From Astronomy to Astrology: Testing the Illusion of Zodiac-Based Personality Prediction with Machine Learning
This work debunks a culturally persistent pseudoscience for the general public and researchers, though the conclusion is expected and the approach is incremental.
The authors tested whether zodiac signs can predict personality traits using machine learning classifiers on a synthetic dataset designed to mimic astrological ambiguity. All models performed at or near random chance, confirming that zodiac-based personality prediction lacks predictive validity.
Astrology has long been used to interpret human personality, estimate compatibility, and guide social decision-making. Zodiac-based systems in particular remain culturally influential across much of the world, including in South Asian societies where astrological reasoning can shape marriage matching, naming conventions, ritual timing, and broader life planning.

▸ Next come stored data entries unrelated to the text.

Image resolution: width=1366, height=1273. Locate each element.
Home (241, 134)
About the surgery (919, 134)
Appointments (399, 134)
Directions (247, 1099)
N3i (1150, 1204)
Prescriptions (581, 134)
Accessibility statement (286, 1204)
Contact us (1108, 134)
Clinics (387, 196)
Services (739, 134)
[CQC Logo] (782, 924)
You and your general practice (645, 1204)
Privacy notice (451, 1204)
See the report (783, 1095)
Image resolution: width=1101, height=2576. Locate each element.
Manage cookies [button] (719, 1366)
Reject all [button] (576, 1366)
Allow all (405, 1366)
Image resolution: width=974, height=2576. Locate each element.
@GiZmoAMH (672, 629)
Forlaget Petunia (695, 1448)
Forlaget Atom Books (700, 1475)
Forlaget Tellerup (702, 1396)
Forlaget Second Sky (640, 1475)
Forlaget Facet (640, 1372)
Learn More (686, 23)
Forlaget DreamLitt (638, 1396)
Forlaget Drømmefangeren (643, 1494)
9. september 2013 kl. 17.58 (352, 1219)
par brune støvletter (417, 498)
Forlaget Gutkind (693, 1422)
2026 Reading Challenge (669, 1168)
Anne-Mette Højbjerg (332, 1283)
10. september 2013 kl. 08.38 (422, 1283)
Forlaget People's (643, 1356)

Despite this persistence, astrology has never established either a physically plausible mechanism or a statistically reliable predictive foundation. In this work, we examine zodiac-based personality prediction using a controlled machine-learning framework. We construct a synthetic dataset in which individuals are assigned zodiac signs and personality labels drawn from a shared pool of 100 broadly human traits. Each sign is associated with a subset of 10 common descriptors, intentionally overlapping with those assigned to other signs, thereby reproducing the ambiguity characteristic of practical astrological systems. We then train Logistic Regression, Random Forest, and neural-network classifiers to infer personality labels from zodiac-based features and nuisance covariates. Across all experiments, predictive performance remains at or near random expectation, while shuffled-label controls yield comparable accuracies. We argue that the apparent success of astrology arises not from measurable predictive structure, but from trait universality, category overlap, cognitive biases such as the Barnum effect and confirmation bias, and the interpretive flexibility of astrologers and pundits. We conclude that zodiac-based systems do not provide reliable information for predicting human behavior and instead function as culturally durable narrative frameworks. This paper is intended as a humorous academic exercise.